场景:一般分类预测直接输出类别标记,不过有些情况需要输出对应类别的概率值,比如判定为正例的概率是0.6,而判定为负例的概率是0.3,那自然标记为正例,这里就是看ML用classDistribution输出各类别的概率值。参考代码如下:
/**
* This file is part of the Java Machine Learning Library
*
* The Java Machine Learning Library is free software; you can redistribute it and/or modify
* it under the terms of the GNU General Public License as published by
* the Free Software Foundation; either version 2 of the License, or
* (at your option) any later version.
*
* The Java Machine Learning Library is distributed in the hope that it will be useful,
* but WITHOUT ANY WARRANTY; without even the implied warranty of
* MERCHANTABILITY or FITNESS FOR A PARTICULAR PURPOSE. See the
* GNU General Public License for more details.
*
* You should have received a copy of the GNU General Public License
* along with the Java Machine Learning Library; if not, write to the Free Software
* Foundation, Inc., 51 Franklin St, Fifth Floor, Boston, MA 02110-1301 USA
*
* Copyright (c) 2006-2012, Thomas Abeel
*
* Project: http://java-ml.sourceforge.net/
*
*/
package com.gddx;
import java.io.File;
import java.util.Map;
import java.util.Random;
import be.abeel.util.Pair;
import net.sf.javaml.classification.Classifier;
import net.sf.javaml.classification.tree.RandomForest;
import net.sf.javaml.core.Dataset;
import net.sf.javaml.core.DenseInstance;
import net.sf.javaml.core.Instance;
import net.sf.javaml.sampling.Sampling;
import net.sf.javaml.tools.data.FileHandler;
/**
* Tutorial for the random forest classifier.
*
* @author Thomas Abeel
*
*/
public class TutorialRandomForest {
/**
* Shows the default usage of the random forest algorithm.
*/
public static void main(String[] args) throws Exception {
/* Load a data set */
Dataset ori_data = FileHandler.loadDataset(new File("D:\\tmp\\javaml-0.1.7-src\\UCI-small\\iris\\iris.data"), 4, ",");
Sampling s = Sampling.SubSampling;
Pair sam_data = s.sample(ori_data, (int) (ori_data.size() * 0.8));
/*
* Contruct a RF classifier that uses 5 neighbors to make a decision.
*/
Classifier rf = new RandomForest(50, false, 3, new Random());
rf.buildClassifier(sam_data.x());//80%样本训练
/* 输出预测的类别概率 */
for(Instance inst:sam_data.y()){ //20%样本验证
Map mprob=rf.classDistribution(inst);//输出类别的概率,[0,1]

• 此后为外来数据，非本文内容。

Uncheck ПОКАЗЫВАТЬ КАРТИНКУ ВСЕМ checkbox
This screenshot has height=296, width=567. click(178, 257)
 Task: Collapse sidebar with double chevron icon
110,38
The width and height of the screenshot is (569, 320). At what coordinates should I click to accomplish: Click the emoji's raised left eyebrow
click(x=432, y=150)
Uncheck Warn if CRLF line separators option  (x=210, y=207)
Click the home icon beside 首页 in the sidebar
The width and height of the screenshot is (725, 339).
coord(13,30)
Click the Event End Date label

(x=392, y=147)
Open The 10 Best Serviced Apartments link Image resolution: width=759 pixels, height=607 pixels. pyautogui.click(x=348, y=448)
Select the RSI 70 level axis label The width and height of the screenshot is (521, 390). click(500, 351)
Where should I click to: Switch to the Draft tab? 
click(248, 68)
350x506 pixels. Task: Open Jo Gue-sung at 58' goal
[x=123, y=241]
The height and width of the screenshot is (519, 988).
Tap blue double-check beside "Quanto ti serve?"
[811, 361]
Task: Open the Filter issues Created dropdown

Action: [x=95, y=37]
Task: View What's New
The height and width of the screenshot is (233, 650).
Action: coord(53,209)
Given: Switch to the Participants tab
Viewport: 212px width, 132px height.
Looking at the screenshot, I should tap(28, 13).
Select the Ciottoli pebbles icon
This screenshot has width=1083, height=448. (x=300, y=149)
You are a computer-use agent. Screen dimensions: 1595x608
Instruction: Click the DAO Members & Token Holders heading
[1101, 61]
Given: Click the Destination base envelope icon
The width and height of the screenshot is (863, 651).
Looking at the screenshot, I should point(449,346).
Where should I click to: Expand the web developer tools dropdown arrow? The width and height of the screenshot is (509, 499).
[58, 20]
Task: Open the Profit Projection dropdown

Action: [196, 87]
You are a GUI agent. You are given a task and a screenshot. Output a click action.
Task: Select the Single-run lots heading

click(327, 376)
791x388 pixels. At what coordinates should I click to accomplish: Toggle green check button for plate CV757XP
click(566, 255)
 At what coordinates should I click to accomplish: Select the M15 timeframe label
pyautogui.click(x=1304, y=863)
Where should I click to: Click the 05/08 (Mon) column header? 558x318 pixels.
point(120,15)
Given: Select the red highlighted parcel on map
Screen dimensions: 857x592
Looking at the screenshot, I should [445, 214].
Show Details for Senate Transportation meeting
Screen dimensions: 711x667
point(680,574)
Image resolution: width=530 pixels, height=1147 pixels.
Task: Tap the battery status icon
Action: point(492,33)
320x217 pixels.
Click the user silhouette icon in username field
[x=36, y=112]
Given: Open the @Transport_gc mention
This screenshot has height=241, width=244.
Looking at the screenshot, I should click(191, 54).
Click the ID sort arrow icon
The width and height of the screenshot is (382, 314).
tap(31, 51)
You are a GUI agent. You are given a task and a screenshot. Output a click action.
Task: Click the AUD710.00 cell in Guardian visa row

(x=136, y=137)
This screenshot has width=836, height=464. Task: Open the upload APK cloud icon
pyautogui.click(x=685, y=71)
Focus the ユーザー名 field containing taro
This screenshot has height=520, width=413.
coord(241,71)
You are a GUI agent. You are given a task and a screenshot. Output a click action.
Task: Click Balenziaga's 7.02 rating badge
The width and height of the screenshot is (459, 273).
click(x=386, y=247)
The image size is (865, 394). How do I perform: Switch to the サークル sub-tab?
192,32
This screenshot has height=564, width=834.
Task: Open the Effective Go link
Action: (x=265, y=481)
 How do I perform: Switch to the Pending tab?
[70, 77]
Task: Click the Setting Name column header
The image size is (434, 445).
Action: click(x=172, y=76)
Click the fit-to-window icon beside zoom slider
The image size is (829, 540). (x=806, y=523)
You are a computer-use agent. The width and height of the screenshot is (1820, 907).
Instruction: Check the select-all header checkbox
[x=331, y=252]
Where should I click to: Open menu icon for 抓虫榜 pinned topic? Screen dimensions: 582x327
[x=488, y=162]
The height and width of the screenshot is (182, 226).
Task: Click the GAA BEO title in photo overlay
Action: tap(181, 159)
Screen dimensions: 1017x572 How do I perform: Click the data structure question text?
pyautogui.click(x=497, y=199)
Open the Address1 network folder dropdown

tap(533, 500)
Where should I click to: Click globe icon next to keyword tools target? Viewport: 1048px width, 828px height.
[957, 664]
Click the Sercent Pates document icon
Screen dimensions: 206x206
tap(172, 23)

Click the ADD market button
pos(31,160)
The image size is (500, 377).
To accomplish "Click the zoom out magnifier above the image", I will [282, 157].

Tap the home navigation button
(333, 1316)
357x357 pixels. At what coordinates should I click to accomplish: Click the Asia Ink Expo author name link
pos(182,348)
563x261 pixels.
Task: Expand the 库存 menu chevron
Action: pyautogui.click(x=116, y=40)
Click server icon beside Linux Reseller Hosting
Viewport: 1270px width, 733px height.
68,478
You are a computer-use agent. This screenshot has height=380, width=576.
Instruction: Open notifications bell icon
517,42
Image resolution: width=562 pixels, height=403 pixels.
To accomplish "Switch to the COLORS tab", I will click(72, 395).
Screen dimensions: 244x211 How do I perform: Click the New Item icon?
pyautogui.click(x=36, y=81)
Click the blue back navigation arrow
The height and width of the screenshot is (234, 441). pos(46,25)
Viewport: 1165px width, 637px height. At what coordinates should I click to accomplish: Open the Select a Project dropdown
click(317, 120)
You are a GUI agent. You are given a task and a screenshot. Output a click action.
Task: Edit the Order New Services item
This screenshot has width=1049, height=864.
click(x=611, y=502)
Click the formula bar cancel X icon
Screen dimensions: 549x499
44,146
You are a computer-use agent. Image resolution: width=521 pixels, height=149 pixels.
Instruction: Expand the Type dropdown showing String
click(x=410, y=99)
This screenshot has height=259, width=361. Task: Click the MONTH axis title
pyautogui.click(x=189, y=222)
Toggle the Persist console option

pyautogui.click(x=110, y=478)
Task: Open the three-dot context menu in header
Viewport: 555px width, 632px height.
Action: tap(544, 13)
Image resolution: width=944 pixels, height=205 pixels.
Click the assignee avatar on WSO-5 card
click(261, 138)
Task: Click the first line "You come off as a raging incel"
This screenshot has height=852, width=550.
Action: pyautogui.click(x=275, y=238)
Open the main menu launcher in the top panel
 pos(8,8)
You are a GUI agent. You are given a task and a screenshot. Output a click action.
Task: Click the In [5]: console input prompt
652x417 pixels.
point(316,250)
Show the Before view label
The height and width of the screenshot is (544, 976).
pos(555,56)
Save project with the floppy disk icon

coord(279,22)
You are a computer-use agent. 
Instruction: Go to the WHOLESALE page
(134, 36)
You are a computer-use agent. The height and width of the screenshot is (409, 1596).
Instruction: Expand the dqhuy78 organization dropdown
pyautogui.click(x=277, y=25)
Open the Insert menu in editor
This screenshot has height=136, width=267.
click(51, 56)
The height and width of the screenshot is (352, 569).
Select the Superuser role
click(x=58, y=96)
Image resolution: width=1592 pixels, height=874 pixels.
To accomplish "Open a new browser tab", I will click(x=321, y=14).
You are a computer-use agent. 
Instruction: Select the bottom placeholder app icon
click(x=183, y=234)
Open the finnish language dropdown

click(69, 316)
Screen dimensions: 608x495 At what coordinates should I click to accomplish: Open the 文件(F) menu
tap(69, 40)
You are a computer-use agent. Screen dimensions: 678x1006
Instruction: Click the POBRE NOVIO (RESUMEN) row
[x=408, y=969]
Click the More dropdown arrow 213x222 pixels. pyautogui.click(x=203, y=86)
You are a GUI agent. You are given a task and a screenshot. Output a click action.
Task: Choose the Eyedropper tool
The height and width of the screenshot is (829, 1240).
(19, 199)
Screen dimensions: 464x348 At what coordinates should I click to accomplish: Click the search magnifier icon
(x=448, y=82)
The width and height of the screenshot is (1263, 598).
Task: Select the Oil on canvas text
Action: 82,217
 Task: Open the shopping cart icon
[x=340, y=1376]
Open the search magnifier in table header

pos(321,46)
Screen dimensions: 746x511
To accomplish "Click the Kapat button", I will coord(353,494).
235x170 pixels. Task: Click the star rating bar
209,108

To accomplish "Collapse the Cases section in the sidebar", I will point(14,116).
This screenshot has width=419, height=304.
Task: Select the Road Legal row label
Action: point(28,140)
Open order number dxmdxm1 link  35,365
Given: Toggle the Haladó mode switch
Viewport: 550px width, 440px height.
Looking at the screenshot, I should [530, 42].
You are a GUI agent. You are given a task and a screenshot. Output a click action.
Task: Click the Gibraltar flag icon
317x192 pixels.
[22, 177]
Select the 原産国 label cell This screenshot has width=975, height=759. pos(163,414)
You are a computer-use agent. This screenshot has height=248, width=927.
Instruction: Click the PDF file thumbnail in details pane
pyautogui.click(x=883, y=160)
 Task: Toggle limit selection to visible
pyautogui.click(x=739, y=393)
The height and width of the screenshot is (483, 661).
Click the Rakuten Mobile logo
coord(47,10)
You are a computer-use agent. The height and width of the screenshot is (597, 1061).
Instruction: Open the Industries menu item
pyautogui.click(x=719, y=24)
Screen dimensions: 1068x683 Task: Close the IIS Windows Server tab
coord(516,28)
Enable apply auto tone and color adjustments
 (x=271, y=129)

System.out.println(mprob);
}
}
}
执行结果:
{Iris-virginica=0.0, Iris-setosa=1.0000000000000004, Iris-versicolor=0.0}
{Iris-virginica=0.0, Iris-setosa=1.0000000000000004, Iris-versicolor=0.0}
{Iris-virginica=0.0, Iris-setosa=1.0000000000000004, Iris-versicolor=0.0}
{Iris-virginica=0.0, Iris-setosa=1.0000000000000004, Iris-versicolor=0.0}
{Iris-virginica=0.0, Iris-setosa=1.0000000000000004, Iris-versicolor=0.0}
{Iris-virginica=0.0, Iris-setosa=1.0000000000000004, Iris-versicolor=0.0}
{Iris-virginica=0.0, Iris-setosa=1.0000000000000004, Iris-versicolor=0.0}
{Iris-virginica=0.0, Iris-setosa=1.0000000000000004, Iris-versicolor=0.0}
{Iris-virginica=0.0, Iris-setosa=1.0000000000000004, Iris-versicolor=0.0}
{Iris-virginica=0.0, Iris-setosa=1.0000000000000004, Iris-versicolor=0.0}
{Iris-virginica=0.0, Iris-setosa=0.7400000000000003, Iris-versicolor=0.25999999999999995}
{Iris-virginica=0.0, Iris-setosa=1.0000000000000004, Iris-versicolor=0.0}
{Iris-virginica=0.0, Iris-setosa=0.0, Iris-versicolor=1.0000000000000004}
{Iris-virginica=0.0, Iris-setosa=0.0, Iris-versicolor=1.0000000000000004}
{Iris-virginica=0.0, Iris-setosa=0.0, Iris-versicolor=1.0000000000000004}
{Iris-virginica=0.08, Iris-setosa=0.0, Iris-versicolor=0.9200000000000005}
{Iris-virginica=0.46000000000000013, Iris-setosa=0.0, Iris-versicolor=0.5400000000000001}
{Iris-virginica=0.0, Iris-setosa=0.0, Iris-versicolor=1.0000000000000004}
{Iris-virginica=0.0, Iris-setosa=0.0, Iris-versicolor=1.0000000000000004}
{Iris-virginica=0.0, Iris-setosa=0.0, Iris-versicolor=1.0000000000000004}
{Iris-virginica=0.0, Iris-setosa=0.0, Iris-versicolor=1.0000000000000004}
{Iris-virginica=1.0000000000000004, Iris-setosa=0.0, Iris-versicolor=0.0}
{Iris-virginica=1.0000000000000004, Iris-setosa=0.0, Iris-versicolor=0.0}
{Iris-virginica=0.32, Iris-setosa=0.0, Iris-versicolor=0.6800000000000003}
{Iris-virginica=1.0000000000000004, Iris-setosa=0.0, Iris-versicolor=0.0}
{Iris-virginica=1.0000000000000004, Iris-setosa=0.0, Iris-versicolor=0.0}
{Iris-virginica=1.0000000000000004, Iris-setosa=0.0, Iris-versicolor=0.0}
{Iris-virginica=1.0000000000000004, Iris-setosa=0.0, Iris-versicolor=0.0}
{Iris-virginica=1.0000000000000004, Iris-setosa=0.0, Iris-versicolor=0.0}
{Iris-virginica=0.9000000000000005, Iris-setosa=0.0, Iris-versicolor=0.1}